Task description -> Below are some records; return all of them exactly as they are.
◇ ◇ ◇ ◇
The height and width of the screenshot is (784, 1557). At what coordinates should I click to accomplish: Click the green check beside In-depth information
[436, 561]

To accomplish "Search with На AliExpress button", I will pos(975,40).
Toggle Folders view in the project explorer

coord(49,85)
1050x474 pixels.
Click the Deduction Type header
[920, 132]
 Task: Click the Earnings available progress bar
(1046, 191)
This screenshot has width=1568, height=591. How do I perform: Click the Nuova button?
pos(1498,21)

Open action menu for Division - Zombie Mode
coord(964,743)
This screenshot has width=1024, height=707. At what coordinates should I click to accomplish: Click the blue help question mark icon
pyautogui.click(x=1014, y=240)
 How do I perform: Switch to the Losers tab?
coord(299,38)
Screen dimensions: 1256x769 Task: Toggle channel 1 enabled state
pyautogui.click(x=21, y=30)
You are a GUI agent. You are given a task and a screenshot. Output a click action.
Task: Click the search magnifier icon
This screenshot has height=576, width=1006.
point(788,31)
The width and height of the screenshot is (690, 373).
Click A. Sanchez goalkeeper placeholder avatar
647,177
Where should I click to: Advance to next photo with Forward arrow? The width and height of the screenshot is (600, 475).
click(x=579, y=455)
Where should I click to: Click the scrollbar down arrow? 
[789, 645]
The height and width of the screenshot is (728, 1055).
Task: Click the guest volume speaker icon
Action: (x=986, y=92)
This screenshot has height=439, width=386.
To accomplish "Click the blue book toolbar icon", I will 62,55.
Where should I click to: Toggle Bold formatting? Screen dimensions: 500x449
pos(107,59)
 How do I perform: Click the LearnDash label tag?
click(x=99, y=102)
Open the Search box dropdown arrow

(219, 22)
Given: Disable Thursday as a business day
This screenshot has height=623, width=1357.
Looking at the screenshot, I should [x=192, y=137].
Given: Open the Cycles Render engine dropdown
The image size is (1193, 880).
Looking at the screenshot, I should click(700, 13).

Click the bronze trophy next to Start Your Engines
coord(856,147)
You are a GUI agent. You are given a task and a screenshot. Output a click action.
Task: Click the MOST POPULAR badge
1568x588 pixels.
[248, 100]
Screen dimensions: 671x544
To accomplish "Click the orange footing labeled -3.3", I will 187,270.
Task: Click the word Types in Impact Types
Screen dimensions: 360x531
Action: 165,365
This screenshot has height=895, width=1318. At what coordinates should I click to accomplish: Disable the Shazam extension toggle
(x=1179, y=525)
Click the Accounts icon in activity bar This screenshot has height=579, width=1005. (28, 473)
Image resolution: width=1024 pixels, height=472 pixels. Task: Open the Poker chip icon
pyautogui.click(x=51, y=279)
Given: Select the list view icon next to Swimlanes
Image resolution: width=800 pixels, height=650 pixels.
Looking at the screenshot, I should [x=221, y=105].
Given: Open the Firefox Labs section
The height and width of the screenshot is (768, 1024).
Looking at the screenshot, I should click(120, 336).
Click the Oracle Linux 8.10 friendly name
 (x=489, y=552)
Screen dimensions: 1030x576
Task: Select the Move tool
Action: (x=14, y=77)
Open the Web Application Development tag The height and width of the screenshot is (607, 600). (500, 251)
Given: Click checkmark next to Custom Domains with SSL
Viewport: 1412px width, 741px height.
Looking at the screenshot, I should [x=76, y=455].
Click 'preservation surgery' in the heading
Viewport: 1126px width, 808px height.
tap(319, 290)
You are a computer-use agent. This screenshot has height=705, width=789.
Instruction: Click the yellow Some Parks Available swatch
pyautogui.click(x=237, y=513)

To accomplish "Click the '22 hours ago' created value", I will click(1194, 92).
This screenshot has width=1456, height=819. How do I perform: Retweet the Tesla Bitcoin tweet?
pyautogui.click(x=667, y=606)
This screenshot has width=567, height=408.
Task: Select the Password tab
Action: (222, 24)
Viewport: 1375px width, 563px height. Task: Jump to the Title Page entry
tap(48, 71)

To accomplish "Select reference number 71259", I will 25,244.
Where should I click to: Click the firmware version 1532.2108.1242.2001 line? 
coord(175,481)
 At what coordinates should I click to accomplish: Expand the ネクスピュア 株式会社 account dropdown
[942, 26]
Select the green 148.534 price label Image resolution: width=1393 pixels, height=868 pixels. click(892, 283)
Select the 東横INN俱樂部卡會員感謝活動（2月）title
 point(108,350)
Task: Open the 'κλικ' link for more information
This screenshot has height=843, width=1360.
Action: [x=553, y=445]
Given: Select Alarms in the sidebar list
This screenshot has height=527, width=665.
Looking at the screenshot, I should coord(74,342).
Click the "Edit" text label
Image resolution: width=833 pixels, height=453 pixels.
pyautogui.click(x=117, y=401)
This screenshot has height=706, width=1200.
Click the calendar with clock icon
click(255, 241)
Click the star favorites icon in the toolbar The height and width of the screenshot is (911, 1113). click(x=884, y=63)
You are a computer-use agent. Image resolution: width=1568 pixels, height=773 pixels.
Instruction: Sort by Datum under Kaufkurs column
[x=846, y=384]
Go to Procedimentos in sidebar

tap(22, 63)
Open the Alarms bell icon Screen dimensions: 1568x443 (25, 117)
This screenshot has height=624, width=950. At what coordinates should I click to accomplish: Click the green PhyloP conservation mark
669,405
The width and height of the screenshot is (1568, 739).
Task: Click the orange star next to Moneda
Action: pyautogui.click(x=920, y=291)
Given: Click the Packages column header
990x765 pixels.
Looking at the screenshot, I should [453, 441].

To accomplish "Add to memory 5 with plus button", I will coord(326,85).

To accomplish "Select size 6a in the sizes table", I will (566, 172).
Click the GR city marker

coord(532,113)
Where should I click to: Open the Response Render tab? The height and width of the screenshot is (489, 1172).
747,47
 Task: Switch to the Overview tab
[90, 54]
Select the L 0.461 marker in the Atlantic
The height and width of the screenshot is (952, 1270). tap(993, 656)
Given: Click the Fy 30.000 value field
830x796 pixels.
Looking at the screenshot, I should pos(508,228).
◇ ◇ ◇ ◇
Your solution ->
The height and width of the screenshot is (784, 1557). At what coordinates should I click to accomplish: Click the green check beside In-depth information
[436, 561]

To accomplish "Search with На AliExpress button", I will pos(975,40).
Toggle Folders view in the project explorer

coord(49,85)
1050x474 pixels.
Click the Deduction Type header
[920, 132]
 Task: Click the Earnings available progress bar
(1046, 191)
This screenshot has width=1568, height=591. How do I perform: Click the Nuova button?
pos(1498,21)

Open action menu for Division - Zombie Mode
coord(964,743)
This screenshot has width=1024, height=707. At what coordinates should I click to accomplish: Click the blue help question mark icon
pyautogui.click(x=1014, y=240)
 How do I perform: Switch to the Losers tab?
coord(299,38)
Screen dimensions: 1256x769 Task: Toggle channel 1 enabled state
pyautogui.click(x=21, y=30)
You are a GUI agent. You are given a task and a screenshot. Output a click action.
Task: Click the search magnifier icon
This screenshot has height=576, width=1006.
point(788,31)
The width and height of the screenshot is (690, 373).
Click A. Sanchez goalkeeper placeholder avatar
647,177
Where should I click to: Advance to next photo with Forward arrow? The width and height of the screenshot is (600, 475).
click(x=579, y=455)
Where should I click to: Click the scrollbar down arrow? 
[789, 645]
The height and width of the screenshot is (728, 1055).
Task: Click the guest volume speaker icon
Action: (x=986, y=92)
This screenshot has height=439, width=386.
To accomplish "Click the blue book toolbar icon", I will 62,55.
Where should I click to: Toggle Bold formatting? Screen dimensions: 500x449
pos(107,59)
 How do I perform: Click the LearnDash label tag?
click(x=99, y=102)
Open the Search box dropdown arrow

(219, 22)
Given: Disable Thursday as a business day
This screenshot has height=623, width=1357.
Looking at the screenshot, I should [x=192, y=137].
Given: Open the Cycles Render engine dropdown
The image size is (1193, 880).
Looking at the screenshot, I should click(700, 13).

Click the bronze trophy next to Start Your Engines
coord(856,147)
You are a GUI agent. You are given a task and a screenshot. Output a click action.
Task: Click the MOST POPULAR badge
1568x588 pixels.
[248, 100]
Screen dimensions: 671x544
To accomplish "Click the orange footing labeled -3.3", I will 187,270.
Task: Click the word Types in Impact Types
Screen dimensions: 360x531
Action: 165,365
This screenshot has height=895, width=1318. At what coordinates should I click to accomplish: Disable the Shazam extension toggle
(x=1179, y=525)
Click the Accounts icon in activity bar This screenshot has height=579, width=1005. (28, 473)
Image resolution: width=1024 pixels, height=472 pixels. Task: Open the Poker chip icon
pyautogui.click(x=51, y=279)
Given: Select the list view icon next to Swimlanes
Image resolution: width=800 pixels, height=650 pixels.
Looking at the screenshot, I should [x=221, y=105].
Given: Open the Firefox Labs section
The height and width of the screenshot is (768, 1024).
Looking at the screenshot, I should click(120, 336).
Click the Oracle Linux 8.10 friendly name
 (x=489, y=552)
Screen dimensions: 1030x576
Task: Select the Move tool
Action: (x=14, y=77)
Open the Web Application Development tag The height and width of the screenshot is (607, 600). (500, 251)
Given: Click checkmark next to Custom Domains with SSL
Viewport: 1412px width, 741px height.
Looking at the screenshot, I should [x=76, y=455].
Click 'preservation surgery' in the heading
Viewport: 1126px width, 808px height.
tap(319, 290)
You are a computer-use agent. This screenshot has height=705, width=789.
Instruction: Click the yellow Some Parks Available swatch
pyautogui.click(x=237, y=513)

To accomplish "Click the '22 hours ago' created value", I will click(1194, 92).
This screenshot has width=1456, height=819. How do I perform: Retweet the Tesla Bitcoin tweet?
pyautogui.click(x=667, y=606)
This screenshot has width=567, height=408.
Task: Select the Password tab
Action: (222, 24)
Viewport: 1375px width, 563px height. Task: Jump to the Title Page entry
tap(48, 71)

To accomplish "Select reference number 71259", I will 25,244.
Where should I click to: Click the firmware version 1532.2108.1242.2001 line? 
coord(175,481)
 At what coordinates should I click to accomplish: Expand the ネクスピュア 株式会社 account dropdown
[942, 26]
Select the green 148.534 price label Image resolution: width=1393 pixels, height=868 pixels. click(892, 283)
Select the 東横INN俱樂部卡會員感謝活動（2月）title
 point(108,350)
Task: Open the 'κλικ' link for more information
This screenshot has height=843, width=1360.
Action: [x=553, y=445]
Given: Select Alarms in the sidebar list
This screenshot has height=527, width=665.
Looking at the screenshot, I should coord(74,342).
Click the "Edit" text label
Image resolution: width=833 pixels, height=453 pixels.
pyautogui.click(x=117, y=401)
This screenshot has height=706, width=1200.
Click the calendar with clock icon
click(255, 241)
Click the star favorites icon in the toolbar The height and width of the screenshot is (911, 1113). click(x=884, y=63)
You are a computer-use agent. Image resolution: width=1568 pixels, height=773 pixels.
Instruction: Sort by Datum under Kaufkurs column
[x=846, y=384]
Go to Procedimentos in sidebar

tap(22, 63)
Open the Alarms bell icon Screen dimensions: 1568x443 (25, 117)
This screenshot has height=624, width=950. At what coordinates should I click to accomplish: Click the green PhyloP conservation mark
669,405
The width and height of the screenshot is (1568, 739).
Task: Click the orange star next to Moneda
Action: pyautogui.click(x=920, y=291)
Given: Click the Packages column header
990x765 pixels.
Looking at the screenshot, I should [453, 441].

To accomplish "Add to memory 5 with plus button", I will coord(326,85).

To accomplish "Select size 6a in the sizes table", I will (566, 172).
Click the GR city marker

coord(532,113)
Where should I click to: Open the Response Render tab? The height and width of the screenshot is (489, 1172).
747,47
 Task: Switch to the Overview tab
[90, 54]
Select the L 0.461 marker in the Atlantic
The height and width of the screenshot is (952, 1270). tap(993, 656)
Given: Click the Fy 30.000 value field
830x796 pixels.
Looking at the screenshot, I should pos(508,228).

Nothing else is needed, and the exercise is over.